The Minister indicated that the fuel import and logistics challenges “have largely arisen from temporary supply chain and procurement pressure affecting procurement cycles and regional logistical dynamics” — following the war conflict in the Gulf region, from which the country relies its supply from.

But as alluded to by Consumer Association of Malawi (CAMA) Executive Director, John Kapito — at an interface engagement with the media recently — fuel is being supplied from the Gulf region but it’s mostly at cash basis in foreign currency.

He alluded to that the government exhausted its Letters of Credit facilities from lending institutions having accumulated over K1.3 trillion debt, which was incurred through losses from subsidised pump prices during the Malawi Congress Party (MCP) administration.

That debt was then transferred to the consumers by the Democratic Progressive Party (DPP), which was factored in as a levy on pump fuel price, which is indicated as ‘Under-Recovery Charge’ that is at K350 per litre.

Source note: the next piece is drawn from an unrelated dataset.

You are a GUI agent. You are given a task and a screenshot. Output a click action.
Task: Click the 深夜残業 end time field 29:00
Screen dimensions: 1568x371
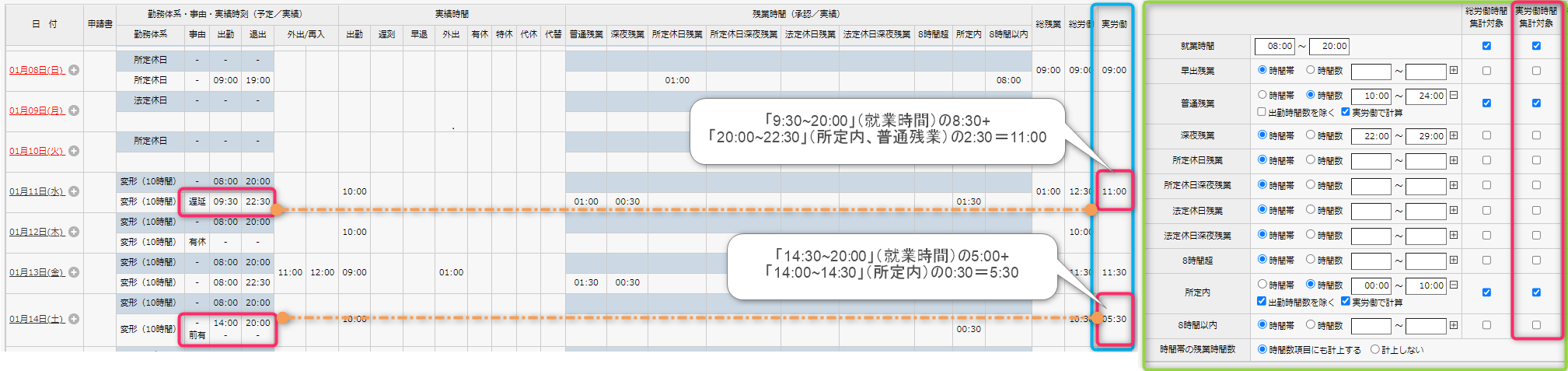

Through this levy, and the others; Road Maintenance (K521/ltr), Excise Duty (K279/ltr) Import Duty (K254/ltr), Malawi Rural Electrification Programme (MAREP) at K207/ltr,  Levy and Other Minor Levies (MK737), Price Stabilisation Fund (K154/ltr), and other charges such as Malawi Bureau of Standards (MBS) Cess, carbon tax, distribution fund, thus made the pump price to rocket from K2,500 in September to the current K6,672 per litre for petrol alone.

Fuel supply crisis reached its peak during the MCP administration, which introduced a government-to-government procurement arrangement to alleviate, that the DPP government discarded by formalising the automatic fuel price mechanism.

The previous administration the froze automatic fuel price mechanism in order to maintain pump prices, which was cosmetic since the system made the government incur the loss that reached K1.3 trillion — that has since been transferred to the consumer as a levy on the pump price.

Many calls were made by economic analysts including CAMA for the government to enforce the automatic fuel price mechanism instead of cushioning the pump price but since this was ahead of the 2025 General Election, they fell on deaf ears.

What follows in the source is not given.